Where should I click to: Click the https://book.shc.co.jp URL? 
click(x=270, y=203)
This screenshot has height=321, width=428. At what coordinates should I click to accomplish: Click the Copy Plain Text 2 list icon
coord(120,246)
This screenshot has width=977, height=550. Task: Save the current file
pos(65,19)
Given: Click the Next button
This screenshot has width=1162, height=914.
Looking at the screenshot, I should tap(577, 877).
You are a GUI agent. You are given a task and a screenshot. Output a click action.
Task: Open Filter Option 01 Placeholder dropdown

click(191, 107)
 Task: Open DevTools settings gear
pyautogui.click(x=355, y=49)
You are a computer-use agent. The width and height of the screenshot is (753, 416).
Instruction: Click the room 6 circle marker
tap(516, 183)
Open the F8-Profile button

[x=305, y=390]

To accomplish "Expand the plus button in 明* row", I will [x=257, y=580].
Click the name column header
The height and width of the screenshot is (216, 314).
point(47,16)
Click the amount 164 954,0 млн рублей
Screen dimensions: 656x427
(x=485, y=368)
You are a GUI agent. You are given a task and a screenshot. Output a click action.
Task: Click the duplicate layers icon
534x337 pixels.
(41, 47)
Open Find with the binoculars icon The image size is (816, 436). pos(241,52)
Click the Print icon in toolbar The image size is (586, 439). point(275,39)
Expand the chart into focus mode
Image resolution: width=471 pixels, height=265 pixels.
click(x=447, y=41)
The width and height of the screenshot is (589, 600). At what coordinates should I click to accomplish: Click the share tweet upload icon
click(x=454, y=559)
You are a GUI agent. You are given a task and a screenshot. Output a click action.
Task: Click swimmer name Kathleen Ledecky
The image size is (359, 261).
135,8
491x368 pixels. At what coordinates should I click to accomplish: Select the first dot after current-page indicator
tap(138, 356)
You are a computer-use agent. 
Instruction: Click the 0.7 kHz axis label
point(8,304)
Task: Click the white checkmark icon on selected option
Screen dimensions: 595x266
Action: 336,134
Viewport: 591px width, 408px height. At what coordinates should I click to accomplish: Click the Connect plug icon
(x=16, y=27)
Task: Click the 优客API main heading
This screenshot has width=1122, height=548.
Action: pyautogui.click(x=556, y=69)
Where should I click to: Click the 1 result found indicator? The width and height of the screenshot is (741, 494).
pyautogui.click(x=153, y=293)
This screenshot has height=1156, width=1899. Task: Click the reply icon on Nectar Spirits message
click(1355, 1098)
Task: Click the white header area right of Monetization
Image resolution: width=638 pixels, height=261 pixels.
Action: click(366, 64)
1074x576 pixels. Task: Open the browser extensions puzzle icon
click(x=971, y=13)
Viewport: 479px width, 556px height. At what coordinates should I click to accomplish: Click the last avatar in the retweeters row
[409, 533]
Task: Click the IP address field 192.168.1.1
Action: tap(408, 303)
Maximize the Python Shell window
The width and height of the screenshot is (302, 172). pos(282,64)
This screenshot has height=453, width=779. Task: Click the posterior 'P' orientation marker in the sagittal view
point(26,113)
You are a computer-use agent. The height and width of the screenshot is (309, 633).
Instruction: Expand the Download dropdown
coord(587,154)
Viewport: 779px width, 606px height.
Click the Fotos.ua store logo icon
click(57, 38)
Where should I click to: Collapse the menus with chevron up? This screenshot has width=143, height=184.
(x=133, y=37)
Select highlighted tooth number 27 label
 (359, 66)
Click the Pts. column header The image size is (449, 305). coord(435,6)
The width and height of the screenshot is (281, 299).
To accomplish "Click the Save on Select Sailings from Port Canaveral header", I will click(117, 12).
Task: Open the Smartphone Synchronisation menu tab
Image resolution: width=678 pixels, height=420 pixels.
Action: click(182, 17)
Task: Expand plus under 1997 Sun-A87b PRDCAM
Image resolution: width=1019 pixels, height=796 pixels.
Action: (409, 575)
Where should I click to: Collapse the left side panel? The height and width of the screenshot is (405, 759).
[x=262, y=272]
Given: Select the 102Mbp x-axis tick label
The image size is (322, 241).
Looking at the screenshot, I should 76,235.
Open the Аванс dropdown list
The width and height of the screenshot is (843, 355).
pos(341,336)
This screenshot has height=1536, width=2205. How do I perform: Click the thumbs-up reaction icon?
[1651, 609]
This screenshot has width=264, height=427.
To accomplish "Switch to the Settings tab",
----
Exercise aim ->
Copy out every one of the lines above word for word, with no changes.

Completed exercise ->
Where should I click to: Click the https://book.shc.co.jp URL? 
click(x=270, y=203)
This screenshot has height=321, width=428. At what coordinates should I click to accomplish: Click the Copy Plain Text 2 list icon
coord(120,246)
This screenshot has width=977, height=550. Task: Save the current file
pos(65,19)
Given: Click the Next button
This screenshot has width=1162, height=914.
Looking at the screenshot, I should tap(577, 877).
You are a GUI agent. You are given a task and a screenshot. Output a click action.
Task: Open Filter Option 01 Placeholder dropdown

click(191, 107)
 Task: Open DevTools settings gear
pyautogui.click(x=355, y=49)
You are a computer-use agent. The width and height of the screenshot is (753, 416).
Instruction: Click the room 6 circle marker
tap(516, 183)
Open the F8-Profile button

[x=305, y=390]

To accomplish "Expand the plus button in 明* row", I will [x=257, y=580].
Click the name column header
The height and width of the screenshot is (216, 314).
point(47,16)
Click the amount 164 954,0 млн рублей
Screen dimensions: 656x427
(x=485, y=368)
You are a GUI agent. You are given a task and a screenshot. Output a click action.
Task: Click the duplicate layers icon
534x337 pixels.
(41, 47)
Open Find with the binoculars icon The image size is (816, 436). pos(241,52)
Click the Print icon in toolbar The image size is (586, 439). point(275,39)
Expand the chart into focus mode
Image resolution: width=471 pixels, height=265 pixels.
click(x=447, y=41)
The width and height of the screenshot is (589, 600). At what coordinates should I click to accomplish: Click the share tweet upload icon
click(x=454, y=559)
You are a GUI agent. You are given a task and a screenshot. Output a click action.
Task: Click swimmer name Kathleen Ledecky
The image size is (359, 261).
135,8
491x368 pixels. At what coordinates should I click to accomplish: Select the first dot after current-page indicator
tap(138, 356)
You are a computer-use agent. 
Instruction: Click the 0.7 kHz axis label
point(8,304)
Task: Click the white checkmark icon on selected option
Screen dimensions: 595x266
Action: 336,134
Viewport: 591px width, 408px height. At what coordinates should I click to accomplish: Click the Connect plug icon
(x=16, y=27)
Task: Click the 优客API main heading
This screenshot has width=1122, height=548.
Action: pyautogui.click(x=556, y=69)
Where should I click to: Click the 1 result found indicator? The width and height of the screenshot is (741, 494).
pyautogui.click(x=153, y=293)
This screenshot has height=1156, width=1899. Task: Click the reply icon on Nectar Spirits message
click(1355, 1098)
Task: Click the white header area right of Monetization
Image resolution: width=638 pixels, height=261 pixels.
Action: click(366, 64)
1074x576 pixels. Task: Open the browser extensions puzzle icon
click(x=971, y=13)
Viewport: 479px width, 556px height. At what coordinates should I click to accomplish: Click the last avatar in the retweeters row
[409, 533]
Task: Click the IP address field 192.168.1.1
Action: tap(408, 303)
Maximize the Python Shell window
The width and height of the screenshot is (302, 172). pos(282,64)
This screenshot has height=453, width=779. Task: Click the posterior 'P' orientation marker in the sagittal view
point(26,113)
You are a computer-use agent. The height and width of the screenshot is (309, 633).
Instruction: Expand the Download dropdown
coord(587,154)
Viewport: 779px width, 606px height.
Click the Fotos.ua store logo icon
click(57, 38)
Where should I click to: Collapse the menus with chevron up? This screenshot has width=143, height=184.
(x=133, y=37)
Select highlighted tooth number 27 label
 (359, 66)
Click the Pts. column header The image size is (449, 305). coord(435,6)
The width and height of the screenshot is (281, 299).
To accomplish "Click the Save on Select Sailings from Port Canaveral header", I will click(117, 12).
Task: Open the Smartphone Synchronisation menu tab
Image resolution: width=678 pixels, height=420 pixels.
Action: click(182, 17)
Task: Expand plus under 1997 Sun-A87b PRDCAM
Image resolution: width=1019 pixels, height=796 pixels.
Action: (409, 575)
Where should I click to: Collapse the left side panel? The height and width of the screenshot is (405, 759).
[x=262, y=272]
Given: Select the 102Mbp x-axis tick label
The image size is (322, 241).
Looking at the screenshot, I should 76,235.
Open the Аванс dropdown list
The width and height of the screenshot is (843, 355).
pos(341,336)
This screenshot has height=1536, width=2205. How do I perform: Click the thumbs-up reaction icon?
[1651, 609]
This screenshot has width=264, height=427.
To accomplish "Switch to the Settings tab",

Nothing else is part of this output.